■ CONSIGNE: Reprenez le texte sur l'entrée de Jésus à Jérusalem et le sens du mot « Hosanna » à partir de sa dernière phrase et poursuivez-le.

■ TEXTE À LIRE:
━━━━━━━━━━━━━━━━

De la même façon, Marc nous apporte l’épisode en y
ajoutant quelque élément important : « Et ceux qui marchaient
devant et ceux qui suivaient criaient: "Hosanna! Béni soit celui qui vient au nom du Seigneur! Béni soit le
Royaume qui vient, de notre père David! Hosanna au plus haut des cieux!"
Il entra à Jérusalem dans le Temple et, après avoir tout regardé autour de lui,
comme il était déjà tard, il sortit pour aller à Béthanie avec les Douze »
(Marc 11,9-11).
En plus, Matthieu, y adjoint sa
particularité : « Les foules qui marchaient devant lui et celles
qui suivaient criaient: "Hosanna au
fils de David! Béni soit celui qui vient au nom du Seigneur! Hosanna au plus
haut des cieux!" Quand il entra dans Jérusalem, toute la ville fut agitée.
"Qui est-ce?" Disait-on, et les foules disaient: "C'est le
prophète Jésus, de Nazareth en Galilée." » (Matthieu21,9-11).
Enfin, Jean, en reprenant le même épisode, nous montre
pourquoi Jésus est accompagné solennellement des foules pour son entrée
messianique : « Le lendemain, la foule nombreuse venue pour la
fête apprit que Jésus venait à Jérusalem; ils prirent les rameaux des palmiers
et sortirent à sa rencontre et ils criaient: "Hosanna! Béni soit celui qui vient au nom du Seigneur et le roi
d'Israël!" Jésus, trouvant un petit âne, s'assit dessus selon qu'il
est écrit: Sois sans crainte, fille de Sion: voici que ton roi vient, monté sur
un petit d'ânesse. Cela, ses disciples ne le comprirent pas tout d'abord; mais
quand Jésus eut été glorifié, alors ils se souvinrent que cela était écrit de
lui et que c'était ce qu'on lui avait fait. La foule qui était avec lui, quand
il avait appelé Lazare hors du tombeau et l'avait ressuscité d'entre les morts,
rendait témoignage. C'est aussi pourquoi la foule vint à sa rencontre: parce
qu'ils avaient entendu dire qu'il avait fait ce signe. Alors les Pharisiens se
dirent entre eux: "Vous voyez que vous ne gagnez rien; voilà le monde
parti après lui!"(Jean 12, 12-18).
Tous ces textes relatent un événement commun : le
Christ qui entre dans sa gloire. Les foules crient derrière lui : Hosanna !
Beni soit celui qui vient au nom du Seigneur ! Ce qui nous amène à
analyser le sens du mot ‘’Hosanna’’.
Dans la liturgie juive, les Hoshannot sont un cycle de prières propre à la fête des cabanes (Souccot), qui se
tenait autrefois dans le Temple de Jérusalem, et de nos jours à la synagogue. Lors des six premiers jours de Souccot, on défile autour de l'estrade sur laquelle on lit la Torah avec des branches de palme, de saule, de myrte et
un cédrat ; le cycle est lu au
septième jour de la fête, appelé pour cette raison Hoshanna
Rabba (« Grande Hoshanna »),
au cours duquel on réalise les mêmes processions avec des branches de saule.

━━━━━━━━━━━━━━━━

■ LIGNES:
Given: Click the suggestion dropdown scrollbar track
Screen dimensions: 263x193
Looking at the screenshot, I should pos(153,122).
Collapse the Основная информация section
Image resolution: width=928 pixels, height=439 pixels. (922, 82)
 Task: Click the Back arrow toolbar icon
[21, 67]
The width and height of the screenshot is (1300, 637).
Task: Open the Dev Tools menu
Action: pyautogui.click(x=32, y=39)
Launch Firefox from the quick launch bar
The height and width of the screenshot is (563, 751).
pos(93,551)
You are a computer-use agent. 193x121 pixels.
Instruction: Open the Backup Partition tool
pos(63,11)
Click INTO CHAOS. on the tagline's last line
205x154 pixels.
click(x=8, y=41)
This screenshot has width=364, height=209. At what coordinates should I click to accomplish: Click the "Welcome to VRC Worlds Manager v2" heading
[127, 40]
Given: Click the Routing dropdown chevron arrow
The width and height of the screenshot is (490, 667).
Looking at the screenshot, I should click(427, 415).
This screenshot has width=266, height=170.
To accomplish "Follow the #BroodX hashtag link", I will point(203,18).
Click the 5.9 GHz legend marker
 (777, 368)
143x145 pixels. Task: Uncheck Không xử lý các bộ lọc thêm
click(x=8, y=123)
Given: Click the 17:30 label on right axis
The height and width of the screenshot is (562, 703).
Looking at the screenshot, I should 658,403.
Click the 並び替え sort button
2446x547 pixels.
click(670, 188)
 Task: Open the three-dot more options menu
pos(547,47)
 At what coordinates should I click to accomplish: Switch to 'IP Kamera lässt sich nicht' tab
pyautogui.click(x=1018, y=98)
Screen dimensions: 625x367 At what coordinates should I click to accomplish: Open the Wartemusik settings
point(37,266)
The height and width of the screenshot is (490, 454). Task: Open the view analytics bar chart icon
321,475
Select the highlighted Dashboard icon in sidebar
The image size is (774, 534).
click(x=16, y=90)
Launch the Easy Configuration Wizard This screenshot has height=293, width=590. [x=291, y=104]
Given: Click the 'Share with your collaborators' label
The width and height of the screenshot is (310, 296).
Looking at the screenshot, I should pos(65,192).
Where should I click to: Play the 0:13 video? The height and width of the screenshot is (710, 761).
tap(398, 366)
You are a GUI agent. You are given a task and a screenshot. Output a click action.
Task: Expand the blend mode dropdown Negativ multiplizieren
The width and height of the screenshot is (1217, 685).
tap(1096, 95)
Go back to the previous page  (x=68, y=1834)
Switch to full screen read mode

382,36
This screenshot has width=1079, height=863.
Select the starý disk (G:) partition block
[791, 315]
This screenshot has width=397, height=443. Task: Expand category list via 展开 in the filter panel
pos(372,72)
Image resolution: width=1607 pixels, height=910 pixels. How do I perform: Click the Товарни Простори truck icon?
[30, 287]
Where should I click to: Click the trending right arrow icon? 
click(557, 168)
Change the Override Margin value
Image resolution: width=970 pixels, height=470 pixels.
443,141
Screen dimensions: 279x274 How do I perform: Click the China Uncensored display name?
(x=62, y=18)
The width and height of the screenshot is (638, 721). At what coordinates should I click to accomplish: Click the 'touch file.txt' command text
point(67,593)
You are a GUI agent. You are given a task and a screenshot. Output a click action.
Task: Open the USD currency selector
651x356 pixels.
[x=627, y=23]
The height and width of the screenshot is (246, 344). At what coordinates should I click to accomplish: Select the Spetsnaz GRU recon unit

━━━━━━━━━━━━━━━━

■ RÉSULTAT OBTENU:
Le mot hoshanna est composé de l'impératif du verbe sauver (hosha, « sauve ») et
d'une particule de déprécation (na,
« s'il -te-plait »). Il est donc proche de l'exclamation hoshya na ( « De grâce, secours-nous, au secours») de
Psaumes 118:25, que les Juifs lancent à Dieu lors du Hallel, qui est lu à la néoménie, lors des trois festivals bibliques (Pessa'h, Chavouot et Souccot) et des 8 jours de Hanoucca (les sionistes religieux le récitent également lors de la fête
d'indépendance d'Israël). Bien que le
terme de hoshanna ne se trouve pas dans la Bible hébraïque, il ne s'agit ni d'une corruption de hoshya na comme le suppose Jérôme de Stridon, ni d'un terme judéo-araméen, comme le suggère Elia
Levita (la racine י-ש-ע Y-SH-’ n'existe pas en araméen) mais de
la forme hiphil auquel l'enclitique na est
adjoint.
Hosanna semble avoir
un sens différent dans les Évangiles, où il est employé comme un cri de joie, employé notamment lors
de l'entrée solennelle de Jésus à Jérusalem, le jour des Rameaux, au cours
duquel les fidèles prennent des branches de palme afin de réaliser des
processions, selon la liturgie
de Jérusalem. Diverses tentatives ont été faites pour expliquer que cette cérémonie, si
ressemblante à celle des Hoshaanot de Souccot (un festival
d'automne), ait lieu aux alentours de la Pâque (un festival
de printemps).
Dès le XIXe siècle quelques biblistes critiques ont soutenu qu'il s'agit d'une erreur, et que les faits se sont passés à Souccot, mais on considérait comme plus probable à l'époque que la cérémonie décrite ait été en usage auprès des Juifs lors de toute cérémonie joyeuse, et que le terme de Hoshana avait perdu son sens originel bien avant les événements décrits dans les Évangiles.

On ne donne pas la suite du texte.